Keep the set small. A few good shortcuts are useful. Too many quickly become hard to remember.
Auto Insert

Enable Auto Insert when the result should go back into the current app immediately.
This is best for predictable actions such as translation, grammar fixes, or simple rewrites. Fluent takes the selected text, processes it, and inserts the result back into the active text field without waiting in the Smart Panel first.
While the action is running, Fluent shows a small loading cursor around the current selection. This indicates that the selection was captured and is being processed.
If the action usually needs review, leave Auto Insert off and review the result in the Smart Panel instead.
Grammar Mode

Enable Grammar Mode for actions that should return an edited version of the input with highlighted corrections.
This is the right setting for grammar fixes, spelling corrections, and similar editing workflows where Fluent should highlight the changes.
For ad-hoc prompts, Fluent can also switch into grammar diff mode automatically when the request contains "fix grammar" or "fix spelling" phrases in prompt.

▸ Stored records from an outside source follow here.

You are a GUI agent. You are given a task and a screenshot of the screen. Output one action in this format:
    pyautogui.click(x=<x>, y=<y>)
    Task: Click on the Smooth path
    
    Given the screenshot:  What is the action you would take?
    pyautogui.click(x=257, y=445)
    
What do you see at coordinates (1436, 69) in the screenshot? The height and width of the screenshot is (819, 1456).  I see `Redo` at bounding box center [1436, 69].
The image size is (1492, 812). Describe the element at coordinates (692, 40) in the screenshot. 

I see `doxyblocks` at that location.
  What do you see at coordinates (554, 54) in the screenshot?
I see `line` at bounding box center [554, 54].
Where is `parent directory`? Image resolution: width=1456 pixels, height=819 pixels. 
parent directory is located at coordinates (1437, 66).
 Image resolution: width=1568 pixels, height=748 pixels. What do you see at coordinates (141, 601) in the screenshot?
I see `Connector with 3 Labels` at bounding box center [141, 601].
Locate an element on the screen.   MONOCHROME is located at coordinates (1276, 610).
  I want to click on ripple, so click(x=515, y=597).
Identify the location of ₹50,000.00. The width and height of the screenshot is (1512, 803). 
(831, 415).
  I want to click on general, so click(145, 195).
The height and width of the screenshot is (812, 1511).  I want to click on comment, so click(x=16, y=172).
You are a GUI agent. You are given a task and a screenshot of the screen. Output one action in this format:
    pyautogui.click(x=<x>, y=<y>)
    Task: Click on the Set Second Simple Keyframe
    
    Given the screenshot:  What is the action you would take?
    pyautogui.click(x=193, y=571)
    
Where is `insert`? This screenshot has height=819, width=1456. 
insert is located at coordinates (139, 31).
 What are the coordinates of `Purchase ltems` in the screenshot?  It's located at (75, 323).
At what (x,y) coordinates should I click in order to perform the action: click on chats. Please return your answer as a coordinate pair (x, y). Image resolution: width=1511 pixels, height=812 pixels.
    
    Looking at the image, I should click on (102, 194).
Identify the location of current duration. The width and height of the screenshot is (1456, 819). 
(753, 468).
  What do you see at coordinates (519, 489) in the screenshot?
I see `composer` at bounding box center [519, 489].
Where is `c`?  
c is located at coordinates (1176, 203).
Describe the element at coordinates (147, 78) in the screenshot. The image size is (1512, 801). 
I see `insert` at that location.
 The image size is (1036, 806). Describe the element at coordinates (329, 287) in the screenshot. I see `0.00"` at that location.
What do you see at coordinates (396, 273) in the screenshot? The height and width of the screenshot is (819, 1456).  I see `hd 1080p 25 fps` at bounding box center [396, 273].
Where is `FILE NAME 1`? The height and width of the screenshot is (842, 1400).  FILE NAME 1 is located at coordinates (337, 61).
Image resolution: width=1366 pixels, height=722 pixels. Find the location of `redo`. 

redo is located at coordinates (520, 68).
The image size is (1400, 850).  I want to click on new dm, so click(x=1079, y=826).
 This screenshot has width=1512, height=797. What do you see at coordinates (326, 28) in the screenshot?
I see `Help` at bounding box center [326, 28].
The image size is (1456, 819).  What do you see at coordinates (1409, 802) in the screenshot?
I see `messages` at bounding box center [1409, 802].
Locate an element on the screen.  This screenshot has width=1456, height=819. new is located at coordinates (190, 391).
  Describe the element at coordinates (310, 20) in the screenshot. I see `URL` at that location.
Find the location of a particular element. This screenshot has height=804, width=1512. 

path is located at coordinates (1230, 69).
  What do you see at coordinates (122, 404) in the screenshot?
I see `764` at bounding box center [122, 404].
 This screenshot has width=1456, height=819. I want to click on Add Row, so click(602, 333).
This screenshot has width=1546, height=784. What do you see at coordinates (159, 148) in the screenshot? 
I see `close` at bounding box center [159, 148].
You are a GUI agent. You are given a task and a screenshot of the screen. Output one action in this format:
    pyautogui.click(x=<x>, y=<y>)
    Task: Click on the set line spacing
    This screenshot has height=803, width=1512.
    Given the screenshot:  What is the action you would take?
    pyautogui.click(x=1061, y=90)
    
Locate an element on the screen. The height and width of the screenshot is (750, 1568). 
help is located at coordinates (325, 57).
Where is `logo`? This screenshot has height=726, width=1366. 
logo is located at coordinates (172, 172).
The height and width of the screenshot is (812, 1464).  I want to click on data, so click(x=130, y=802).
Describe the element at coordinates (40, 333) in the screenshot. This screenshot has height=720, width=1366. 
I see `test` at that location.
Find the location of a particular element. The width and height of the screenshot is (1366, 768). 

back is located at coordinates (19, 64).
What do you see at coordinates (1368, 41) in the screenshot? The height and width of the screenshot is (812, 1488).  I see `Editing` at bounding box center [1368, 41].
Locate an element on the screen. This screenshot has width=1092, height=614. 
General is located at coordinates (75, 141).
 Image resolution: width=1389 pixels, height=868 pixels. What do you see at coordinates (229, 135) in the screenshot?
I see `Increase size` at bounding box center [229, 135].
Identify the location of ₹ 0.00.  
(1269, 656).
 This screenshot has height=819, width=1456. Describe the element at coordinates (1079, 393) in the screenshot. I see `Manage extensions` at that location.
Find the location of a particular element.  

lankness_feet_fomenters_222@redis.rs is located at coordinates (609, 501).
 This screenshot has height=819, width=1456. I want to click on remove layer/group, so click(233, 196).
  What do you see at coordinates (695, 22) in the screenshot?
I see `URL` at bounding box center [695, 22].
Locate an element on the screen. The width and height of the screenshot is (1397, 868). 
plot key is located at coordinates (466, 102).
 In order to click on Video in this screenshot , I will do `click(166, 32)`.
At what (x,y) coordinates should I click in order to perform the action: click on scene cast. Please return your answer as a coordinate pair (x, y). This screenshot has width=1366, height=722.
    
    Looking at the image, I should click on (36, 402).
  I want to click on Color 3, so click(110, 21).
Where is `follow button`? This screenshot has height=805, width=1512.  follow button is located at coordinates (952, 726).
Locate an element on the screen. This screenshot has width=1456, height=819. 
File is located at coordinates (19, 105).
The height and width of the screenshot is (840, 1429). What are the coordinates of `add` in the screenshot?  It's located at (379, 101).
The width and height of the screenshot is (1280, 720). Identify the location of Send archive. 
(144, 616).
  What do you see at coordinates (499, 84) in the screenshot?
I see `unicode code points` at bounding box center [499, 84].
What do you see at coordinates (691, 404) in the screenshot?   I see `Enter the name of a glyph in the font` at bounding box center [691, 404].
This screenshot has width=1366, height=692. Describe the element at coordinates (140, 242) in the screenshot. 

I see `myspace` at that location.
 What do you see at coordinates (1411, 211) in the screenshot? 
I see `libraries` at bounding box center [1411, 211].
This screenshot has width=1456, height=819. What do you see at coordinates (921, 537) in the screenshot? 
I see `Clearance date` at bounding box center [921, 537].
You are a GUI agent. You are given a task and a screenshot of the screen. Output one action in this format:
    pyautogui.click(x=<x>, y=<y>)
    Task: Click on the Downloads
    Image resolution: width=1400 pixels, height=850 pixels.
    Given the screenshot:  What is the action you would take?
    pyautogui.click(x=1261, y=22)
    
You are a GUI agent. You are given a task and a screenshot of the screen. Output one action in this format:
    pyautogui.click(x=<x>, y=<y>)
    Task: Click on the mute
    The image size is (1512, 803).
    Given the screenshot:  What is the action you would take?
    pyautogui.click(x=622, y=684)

Use Grammar Mode when the action should always behave that way.
Schedule

Actions can also run on a schedule.
In the action editor, choose a schedule if the action should run in the background. Fluent can notify you when it finishes. This is useful for recurring checks, summaries, or other small workflows that should happen without manual input each time.
The same view lets you set the action icon and color. That helps once the action appears in Favorites or in the Smart Panel often.
Examples
These examples are short on purpose. The prompt stays small, and the useful part comes from Context, Memory, or MCP.
Product Reviewer
Use this with browser context and a few attached comparison tabs.
Use the current browser page as the main product I am considering.
Use any attached tabs as comparison products.
Research the web for similar products, real reviews, repeated complaints, and strong positive signals.
Then give me a final verdict:
- Who this product is good for
- Who should avoid it
- Whether this is the one to buy or a better alternative exists
Keep it practical and decisive.Inbox To Reminders
Use this with selected email text, meeting notes, or a messy task list.
Review the selected text and extract only real action items.
Create them in Reminders if that integration is available.
Use short and clear task titles.
Only add due dates when they are explicitly mentioned.
If something is vague, leave it without a date instead of guessing.
Then show me what was created and what was skipped.Reply From My Docs
Use this when the answer should follow your own documentation and tone.
Draft a reply based on the current context.
Use {{ @Product Docs }} and {{ @My Support Style }}.
If helpful, also search my Knowledge Base for relevant details.
Be clear, warm, and direct.
Do not invent facts, policies, or product behavior.
If something still needs confirmation, say that plainly at the end.Project Pulse
Use this when the current page or document should be combined with project tools.
Use the current context as the starting point.
If project MCP tools are available, gather the latest related issues, pull requests, or notes.
Then write a short project update in the style of {{ @Team Update Style }}.
Include:
- What changed
- What is blocked
- What needs attention next
Keep it short enough to send to a team chat.